= Chiguata District =

Chiguata is a district located in the Arequipa province, 30 km away from the city of Arequipa, Peru, on the slopes of the volcano Pikchu Pikchu (where at its summit pre-Inca worshipped remains and artifacts have been found). The name chiguata comes from the Quechua words "chiri" meaning "cold" and "wata" meaning "year" (cold all year). Ancient Chiguata was inhabited by the local natives until the arrival of Spanish influence in charge of the emissary Diego Hernández de Córdova in 1540. Soon after, the construction of a small plaza was initiated, and according to the Dominican religious order and local sources, the plaza's Templo del Espíritu Santo ("Holy Spirit temple") along with its domes and lateral cover was not begun until 1739. The design of the temple is quite interesting, with two angels in feathered nightwear and their arms lifted vertically, separated by twelve fringes of rectangular flowers which add to the whole decoration of the temple.
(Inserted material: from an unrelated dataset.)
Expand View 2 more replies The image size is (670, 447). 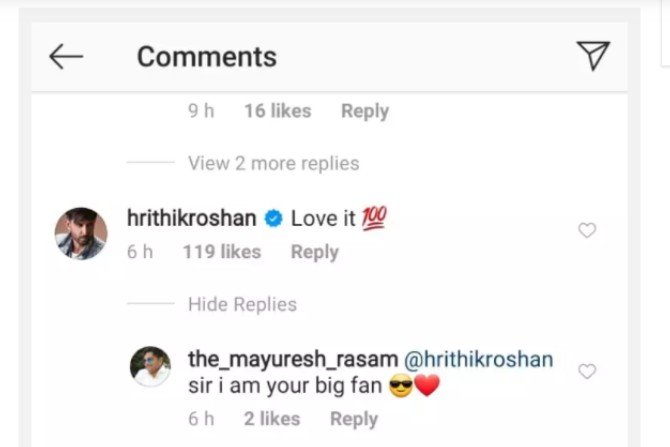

Cherubs also decorate the circular cornice, along with four saints in full-length reliefs that occupy the "pechinas" of the columns that sustain the temple's dome, which is considered one of the most original works of the colony and now visited by occasional tourists.

What remains of the population of Chiguata and the villages around is a small group of natives, as the mestizo people born in the previous generations have moved away, principally to the city of Arequipa, returning occasionally for camping activities or to visit the old plaza and temple during holidays. Chiguata celebrated its 465th anniversary on January 23, 2005.